**Problem requirements**
Reproduce, from the lines below, exactly the stretch that begins at the line containing "Given: Select the" and ends at the line containing "The height and", both included.

**Listed entries**
==================================================

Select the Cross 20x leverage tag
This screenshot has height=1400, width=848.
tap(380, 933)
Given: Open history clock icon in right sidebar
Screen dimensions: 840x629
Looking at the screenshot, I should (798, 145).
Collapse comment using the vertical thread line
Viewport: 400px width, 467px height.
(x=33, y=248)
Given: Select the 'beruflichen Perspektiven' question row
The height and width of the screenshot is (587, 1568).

==================================================

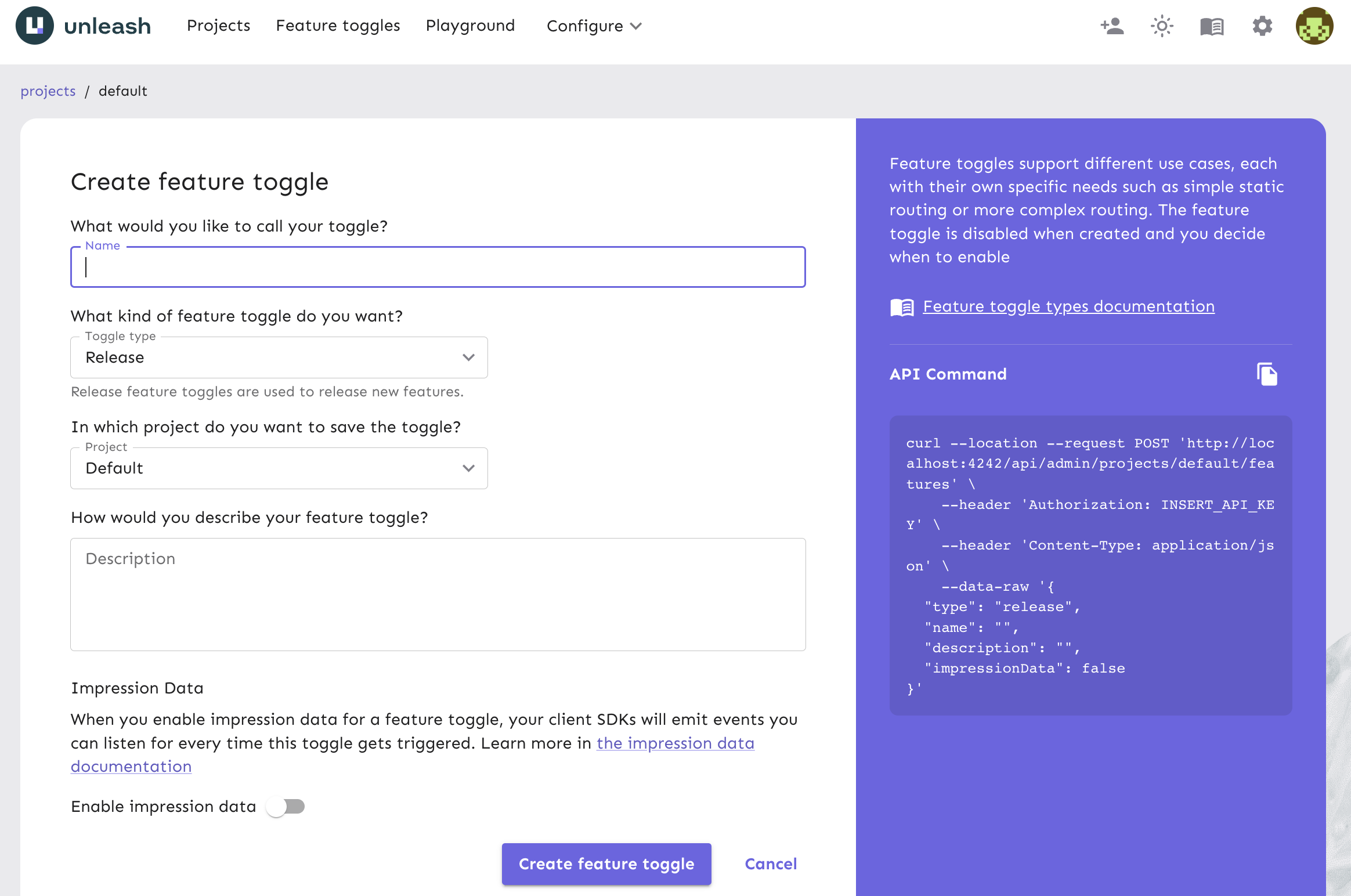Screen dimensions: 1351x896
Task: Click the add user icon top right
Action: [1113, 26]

==================================================

**Written answer**
Given: Select the 'beruflichen Perspektiven' question row
The height and width of the screenshot is (587, 1568).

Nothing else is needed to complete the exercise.